Friday, February 29, 2008

Cause I'm Not A Cosmonaut (Revised ; )

I used to love the public lecture series The Perimeter Institute used to broadcast from Waterloo Ontario. Everything from cosmology, physics, relativity, articulated by some of the best minds in the filed. Anything that gives one a deeper understanding of the big picture, even if gleaned from molecular levels, and the earths relation to it - fascinates me no end.

But they stopped broacasting their televised lectures. I don't know why. But I do hope they come back, lest our vacuuous inner minds mirror the vast emptiness of outer space.

So I have gone back to the old fashioned method of finding and reading books that cover a variety of disciplines.

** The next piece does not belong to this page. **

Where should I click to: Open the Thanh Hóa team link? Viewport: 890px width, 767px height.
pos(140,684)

When I was in school they had classes for cosmetology.....?!?!....but not cosmology.

I think that pretty much sums up the schools ulterior uncongenial curriculum of underachment laid out for us, the bar set upon the ground to prepare it's pupils to trip over as they step into life.

The faeces they fed our malnourished minds was not only unconscionable, it should have been unlawful. However, upon recognizing this subtle, yet glaring disparaging chasm between my own interests, and that of the Provincial school boards impression of what they felt we only ought to only know, I did what any self possessed kid could do....

veer sharp left and venture on my merry way. Very disheartened to discover - so few did.

Why is that? How is that possible? Was school so wonderful for everyone else they just foolowed like lemmings? Or where there that many dud-buds being born to that many dud-families?
Where are we all?!? Why aren't there more independent thinkers, questioning seekers? Surely we haven't all been killed off,. or died prematurely ...have they!?

Philosophy was one of the first subjects I sought out to explore. Glad that it was. I didn't know at the time, but I was going to have to rely heavily on that inner strength training for years to come.

I get the fact, this could come across to one of those school-adhering-non-getters, that I'm blaming school for my not being more than I feel I could have been. I do not blame. (but they won't get that)

I thank.

It's like somehow being missed out on NOT getting the brain-bypass that everyone ahead of you experienced on the systems conveyer belt. without their comprehension or memory of there being a before, and me looking around going: whoa....check it out...no wonder they don't they see what's going on?

It's a bit of a socially unpopular way to be, but that in itself is extremely satisfying for me - not being able to relate to the horseshit out there is fine by me.

So I'm not a cosmonaut. Nothing can remove my facination and continued learning and discovery in all things of interest to me. Nor has it ebbed in time.

The way Fi sees it: To be one thing in life, automatically removes one from experiencing many other facets in and of life. In having to study one thing, automatically reduces your own time to learn other things. Life shoudl not be damned up, but a free flowing stream of consciousness.

Not unlike being shown a Kalediscope, and being asked by people when you're young: which colour do you want to be?

What?! I'm only allowed to be one thing!?

Am I the only one who never shattered my inner kalediscope to pick up with the tip of my pinky finger a tiny shard of blue?

And I would be blue, if ever agreed to restrict myself to only being a shard of that which was.